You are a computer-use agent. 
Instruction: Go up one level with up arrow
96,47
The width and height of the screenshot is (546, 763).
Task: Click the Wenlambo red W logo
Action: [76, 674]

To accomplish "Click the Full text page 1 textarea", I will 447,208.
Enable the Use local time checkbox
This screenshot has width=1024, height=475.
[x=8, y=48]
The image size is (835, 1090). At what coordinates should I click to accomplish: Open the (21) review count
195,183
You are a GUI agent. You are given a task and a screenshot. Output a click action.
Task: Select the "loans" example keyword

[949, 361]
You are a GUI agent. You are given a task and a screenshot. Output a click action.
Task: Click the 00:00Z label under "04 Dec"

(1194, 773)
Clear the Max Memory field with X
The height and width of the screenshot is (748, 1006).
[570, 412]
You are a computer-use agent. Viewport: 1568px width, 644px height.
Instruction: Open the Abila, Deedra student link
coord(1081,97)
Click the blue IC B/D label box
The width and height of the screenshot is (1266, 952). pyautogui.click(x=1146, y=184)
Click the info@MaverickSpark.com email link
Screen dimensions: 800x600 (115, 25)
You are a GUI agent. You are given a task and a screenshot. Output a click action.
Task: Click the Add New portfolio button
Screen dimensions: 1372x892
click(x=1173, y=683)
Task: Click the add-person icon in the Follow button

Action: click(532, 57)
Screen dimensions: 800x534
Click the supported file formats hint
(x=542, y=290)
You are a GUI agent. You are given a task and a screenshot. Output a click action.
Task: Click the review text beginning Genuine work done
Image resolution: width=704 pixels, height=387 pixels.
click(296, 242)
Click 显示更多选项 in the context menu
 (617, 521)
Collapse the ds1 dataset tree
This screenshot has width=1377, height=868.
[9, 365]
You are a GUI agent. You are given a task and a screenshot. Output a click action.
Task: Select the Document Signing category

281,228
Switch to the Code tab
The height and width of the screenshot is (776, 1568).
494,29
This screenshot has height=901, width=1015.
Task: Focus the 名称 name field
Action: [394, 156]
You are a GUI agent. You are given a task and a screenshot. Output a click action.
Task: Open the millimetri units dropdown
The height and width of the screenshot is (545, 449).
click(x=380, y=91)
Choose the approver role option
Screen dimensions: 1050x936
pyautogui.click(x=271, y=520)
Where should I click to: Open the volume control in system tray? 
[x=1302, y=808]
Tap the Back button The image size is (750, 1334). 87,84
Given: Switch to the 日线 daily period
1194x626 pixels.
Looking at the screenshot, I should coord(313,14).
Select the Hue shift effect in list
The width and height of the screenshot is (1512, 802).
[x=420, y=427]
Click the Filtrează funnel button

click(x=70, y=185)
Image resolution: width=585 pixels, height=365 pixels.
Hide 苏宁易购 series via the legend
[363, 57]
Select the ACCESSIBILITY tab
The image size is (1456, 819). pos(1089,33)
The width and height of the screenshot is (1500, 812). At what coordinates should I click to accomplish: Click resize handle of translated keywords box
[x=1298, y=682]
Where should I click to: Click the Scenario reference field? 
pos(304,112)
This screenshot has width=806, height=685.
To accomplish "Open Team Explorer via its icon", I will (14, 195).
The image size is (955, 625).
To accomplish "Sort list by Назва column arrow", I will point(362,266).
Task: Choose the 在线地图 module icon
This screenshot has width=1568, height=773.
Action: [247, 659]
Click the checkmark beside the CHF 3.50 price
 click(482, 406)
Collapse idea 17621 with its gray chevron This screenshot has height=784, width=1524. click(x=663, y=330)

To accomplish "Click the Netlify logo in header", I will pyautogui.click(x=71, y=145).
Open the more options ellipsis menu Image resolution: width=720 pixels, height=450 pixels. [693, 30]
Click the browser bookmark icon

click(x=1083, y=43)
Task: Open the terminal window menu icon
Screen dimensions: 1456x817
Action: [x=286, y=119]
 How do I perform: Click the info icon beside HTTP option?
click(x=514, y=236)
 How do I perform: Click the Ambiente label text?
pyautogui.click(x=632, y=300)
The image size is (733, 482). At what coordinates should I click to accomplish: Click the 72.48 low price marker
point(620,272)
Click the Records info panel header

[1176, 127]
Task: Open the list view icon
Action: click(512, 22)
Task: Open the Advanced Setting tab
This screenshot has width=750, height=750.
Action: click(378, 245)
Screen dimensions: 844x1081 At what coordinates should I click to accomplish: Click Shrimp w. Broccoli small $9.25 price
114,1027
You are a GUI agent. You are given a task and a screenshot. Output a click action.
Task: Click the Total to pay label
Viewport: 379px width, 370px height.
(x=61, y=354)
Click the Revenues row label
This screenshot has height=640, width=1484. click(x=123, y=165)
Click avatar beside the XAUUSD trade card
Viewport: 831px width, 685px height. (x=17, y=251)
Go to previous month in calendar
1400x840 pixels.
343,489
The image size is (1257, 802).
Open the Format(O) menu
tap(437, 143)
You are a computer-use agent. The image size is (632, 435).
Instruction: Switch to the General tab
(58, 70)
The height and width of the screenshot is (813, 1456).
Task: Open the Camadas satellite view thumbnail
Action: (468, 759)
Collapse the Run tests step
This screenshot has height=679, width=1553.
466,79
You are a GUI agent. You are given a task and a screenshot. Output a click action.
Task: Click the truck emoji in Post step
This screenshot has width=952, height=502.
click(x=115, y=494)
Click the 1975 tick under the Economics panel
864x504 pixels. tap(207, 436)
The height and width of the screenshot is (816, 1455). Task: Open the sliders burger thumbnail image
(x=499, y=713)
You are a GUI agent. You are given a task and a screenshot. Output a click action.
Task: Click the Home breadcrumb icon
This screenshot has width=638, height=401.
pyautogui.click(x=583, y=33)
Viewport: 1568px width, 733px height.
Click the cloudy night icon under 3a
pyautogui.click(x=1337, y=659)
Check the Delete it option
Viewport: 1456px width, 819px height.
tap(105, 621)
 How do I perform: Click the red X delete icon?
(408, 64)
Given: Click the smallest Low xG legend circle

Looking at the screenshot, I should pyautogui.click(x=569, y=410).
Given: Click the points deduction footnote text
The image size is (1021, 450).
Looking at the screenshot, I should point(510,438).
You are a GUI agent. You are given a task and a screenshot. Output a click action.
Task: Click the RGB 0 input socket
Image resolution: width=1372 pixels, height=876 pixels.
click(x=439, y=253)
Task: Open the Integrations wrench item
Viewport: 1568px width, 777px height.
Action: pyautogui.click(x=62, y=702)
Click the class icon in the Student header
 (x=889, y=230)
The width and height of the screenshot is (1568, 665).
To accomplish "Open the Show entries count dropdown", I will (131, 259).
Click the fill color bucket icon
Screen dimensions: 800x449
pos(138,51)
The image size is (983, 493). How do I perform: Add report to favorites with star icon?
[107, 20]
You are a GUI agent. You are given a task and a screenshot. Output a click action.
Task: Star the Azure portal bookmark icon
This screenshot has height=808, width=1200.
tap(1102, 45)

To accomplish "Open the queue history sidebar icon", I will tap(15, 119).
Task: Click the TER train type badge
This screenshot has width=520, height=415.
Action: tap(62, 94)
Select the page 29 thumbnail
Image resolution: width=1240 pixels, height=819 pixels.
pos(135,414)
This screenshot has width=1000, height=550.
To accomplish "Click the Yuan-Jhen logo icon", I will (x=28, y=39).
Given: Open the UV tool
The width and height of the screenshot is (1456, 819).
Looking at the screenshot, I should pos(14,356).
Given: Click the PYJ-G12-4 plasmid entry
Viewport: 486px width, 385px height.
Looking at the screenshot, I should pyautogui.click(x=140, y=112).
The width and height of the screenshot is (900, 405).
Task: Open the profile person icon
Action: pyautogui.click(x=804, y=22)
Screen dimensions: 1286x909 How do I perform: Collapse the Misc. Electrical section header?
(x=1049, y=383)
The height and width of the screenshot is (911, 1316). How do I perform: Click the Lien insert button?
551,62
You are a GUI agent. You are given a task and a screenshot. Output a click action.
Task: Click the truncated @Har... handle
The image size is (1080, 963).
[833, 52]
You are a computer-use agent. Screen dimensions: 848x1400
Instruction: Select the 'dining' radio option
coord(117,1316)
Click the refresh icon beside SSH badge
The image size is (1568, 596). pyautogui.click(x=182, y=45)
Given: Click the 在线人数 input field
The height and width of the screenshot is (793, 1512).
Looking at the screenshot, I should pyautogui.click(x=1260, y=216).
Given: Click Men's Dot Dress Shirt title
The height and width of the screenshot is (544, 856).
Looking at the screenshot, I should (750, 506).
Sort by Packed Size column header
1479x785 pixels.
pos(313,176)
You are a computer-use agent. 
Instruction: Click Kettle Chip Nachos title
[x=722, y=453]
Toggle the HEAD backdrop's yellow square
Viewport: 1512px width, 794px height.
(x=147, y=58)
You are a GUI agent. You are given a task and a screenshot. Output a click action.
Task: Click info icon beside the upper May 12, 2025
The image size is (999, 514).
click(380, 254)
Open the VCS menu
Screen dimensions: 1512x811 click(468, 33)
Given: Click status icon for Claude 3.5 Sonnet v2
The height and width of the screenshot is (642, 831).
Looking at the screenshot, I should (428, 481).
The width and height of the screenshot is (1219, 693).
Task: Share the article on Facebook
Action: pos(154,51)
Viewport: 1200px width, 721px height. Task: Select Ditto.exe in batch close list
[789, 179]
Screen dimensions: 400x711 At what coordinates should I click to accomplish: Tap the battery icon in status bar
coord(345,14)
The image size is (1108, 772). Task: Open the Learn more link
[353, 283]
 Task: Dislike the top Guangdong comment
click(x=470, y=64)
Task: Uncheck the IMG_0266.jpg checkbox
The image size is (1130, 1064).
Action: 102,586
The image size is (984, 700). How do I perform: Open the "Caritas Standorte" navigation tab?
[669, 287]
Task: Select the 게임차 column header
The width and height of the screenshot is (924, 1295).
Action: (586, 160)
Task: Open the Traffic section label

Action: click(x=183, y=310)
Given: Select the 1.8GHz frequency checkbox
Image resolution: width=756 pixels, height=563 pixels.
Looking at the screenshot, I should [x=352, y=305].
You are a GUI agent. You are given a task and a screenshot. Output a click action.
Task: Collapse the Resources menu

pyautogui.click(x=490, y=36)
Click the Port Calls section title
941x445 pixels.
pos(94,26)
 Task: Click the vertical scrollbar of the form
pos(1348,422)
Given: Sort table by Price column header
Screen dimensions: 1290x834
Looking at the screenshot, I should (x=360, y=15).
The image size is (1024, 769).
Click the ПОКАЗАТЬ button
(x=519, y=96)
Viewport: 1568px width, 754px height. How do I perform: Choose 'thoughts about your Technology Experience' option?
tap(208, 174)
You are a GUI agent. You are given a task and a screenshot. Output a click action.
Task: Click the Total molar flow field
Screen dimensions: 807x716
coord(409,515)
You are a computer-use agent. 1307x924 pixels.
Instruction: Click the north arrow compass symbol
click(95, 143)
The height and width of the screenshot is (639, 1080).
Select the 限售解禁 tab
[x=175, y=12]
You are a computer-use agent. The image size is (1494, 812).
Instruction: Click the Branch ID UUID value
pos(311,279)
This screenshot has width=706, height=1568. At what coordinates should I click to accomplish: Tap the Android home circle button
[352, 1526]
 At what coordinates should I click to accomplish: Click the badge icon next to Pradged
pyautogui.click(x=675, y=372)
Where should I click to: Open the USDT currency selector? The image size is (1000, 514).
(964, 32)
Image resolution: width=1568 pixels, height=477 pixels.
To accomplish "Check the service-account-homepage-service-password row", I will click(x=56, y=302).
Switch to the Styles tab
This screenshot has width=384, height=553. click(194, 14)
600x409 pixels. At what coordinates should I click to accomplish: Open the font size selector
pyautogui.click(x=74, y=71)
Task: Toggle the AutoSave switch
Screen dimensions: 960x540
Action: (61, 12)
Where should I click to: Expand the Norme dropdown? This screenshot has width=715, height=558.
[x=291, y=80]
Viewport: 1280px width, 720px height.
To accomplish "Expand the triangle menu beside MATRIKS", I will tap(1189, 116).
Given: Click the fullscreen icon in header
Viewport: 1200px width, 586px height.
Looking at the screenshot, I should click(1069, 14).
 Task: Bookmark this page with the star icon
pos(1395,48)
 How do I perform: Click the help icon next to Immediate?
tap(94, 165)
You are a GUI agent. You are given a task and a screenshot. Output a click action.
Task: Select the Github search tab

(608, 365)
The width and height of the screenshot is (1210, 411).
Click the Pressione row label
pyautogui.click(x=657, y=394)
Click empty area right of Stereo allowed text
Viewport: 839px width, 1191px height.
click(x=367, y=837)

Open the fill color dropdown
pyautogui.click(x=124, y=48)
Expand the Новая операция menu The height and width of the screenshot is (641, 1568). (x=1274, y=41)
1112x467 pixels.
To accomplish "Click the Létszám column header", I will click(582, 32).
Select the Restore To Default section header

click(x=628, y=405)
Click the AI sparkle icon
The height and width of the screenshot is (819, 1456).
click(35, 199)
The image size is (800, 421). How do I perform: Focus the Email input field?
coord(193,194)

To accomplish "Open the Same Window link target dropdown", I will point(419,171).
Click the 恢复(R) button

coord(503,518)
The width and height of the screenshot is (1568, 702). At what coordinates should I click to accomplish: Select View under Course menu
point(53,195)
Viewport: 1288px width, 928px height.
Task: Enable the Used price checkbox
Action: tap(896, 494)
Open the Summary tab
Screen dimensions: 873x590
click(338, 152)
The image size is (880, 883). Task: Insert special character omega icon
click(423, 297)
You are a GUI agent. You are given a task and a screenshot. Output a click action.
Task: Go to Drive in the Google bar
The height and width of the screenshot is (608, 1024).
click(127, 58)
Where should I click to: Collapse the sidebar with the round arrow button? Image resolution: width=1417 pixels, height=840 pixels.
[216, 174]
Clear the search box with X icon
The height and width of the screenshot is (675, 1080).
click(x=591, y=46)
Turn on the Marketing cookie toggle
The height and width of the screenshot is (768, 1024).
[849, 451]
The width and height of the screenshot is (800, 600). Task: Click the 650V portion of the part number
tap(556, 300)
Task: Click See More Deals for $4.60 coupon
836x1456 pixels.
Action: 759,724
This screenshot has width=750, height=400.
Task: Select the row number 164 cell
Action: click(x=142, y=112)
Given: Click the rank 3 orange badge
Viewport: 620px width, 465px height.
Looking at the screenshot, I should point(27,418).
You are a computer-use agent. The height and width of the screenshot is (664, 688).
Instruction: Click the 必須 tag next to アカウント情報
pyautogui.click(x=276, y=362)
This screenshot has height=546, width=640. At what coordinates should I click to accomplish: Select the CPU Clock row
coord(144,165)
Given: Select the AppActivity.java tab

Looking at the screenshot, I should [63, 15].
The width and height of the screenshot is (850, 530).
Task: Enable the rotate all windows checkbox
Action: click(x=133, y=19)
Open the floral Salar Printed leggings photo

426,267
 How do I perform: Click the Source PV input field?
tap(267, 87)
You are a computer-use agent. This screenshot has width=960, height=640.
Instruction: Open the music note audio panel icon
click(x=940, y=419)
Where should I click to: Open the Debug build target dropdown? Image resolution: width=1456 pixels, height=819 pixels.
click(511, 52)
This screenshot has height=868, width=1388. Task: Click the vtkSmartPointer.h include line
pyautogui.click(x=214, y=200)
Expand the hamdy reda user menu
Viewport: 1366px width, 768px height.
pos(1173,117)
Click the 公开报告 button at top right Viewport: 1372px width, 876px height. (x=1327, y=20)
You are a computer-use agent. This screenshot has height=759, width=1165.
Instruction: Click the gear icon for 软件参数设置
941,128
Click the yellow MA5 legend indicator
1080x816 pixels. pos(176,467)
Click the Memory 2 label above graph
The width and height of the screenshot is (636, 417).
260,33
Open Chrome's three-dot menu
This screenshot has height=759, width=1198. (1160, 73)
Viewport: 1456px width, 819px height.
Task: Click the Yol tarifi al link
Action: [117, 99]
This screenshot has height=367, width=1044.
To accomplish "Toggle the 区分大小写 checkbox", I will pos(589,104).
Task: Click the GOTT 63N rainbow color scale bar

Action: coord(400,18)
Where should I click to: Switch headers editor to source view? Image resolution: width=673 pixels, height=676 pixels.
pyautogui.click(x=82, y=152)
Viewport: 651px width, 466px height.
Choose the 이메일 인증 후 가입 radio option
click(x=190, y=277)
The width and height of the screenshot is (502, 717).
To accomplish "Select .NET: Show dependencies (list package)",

+ + +

- _WRITTEN PROBLEM_:
Pull out each line of the listing above that contains the word "person", and copy those lines in full.

- _OUTPUT OF THE TASK_:
Task: Click the add-person icon in the Follow button
Task: Open the profile person icon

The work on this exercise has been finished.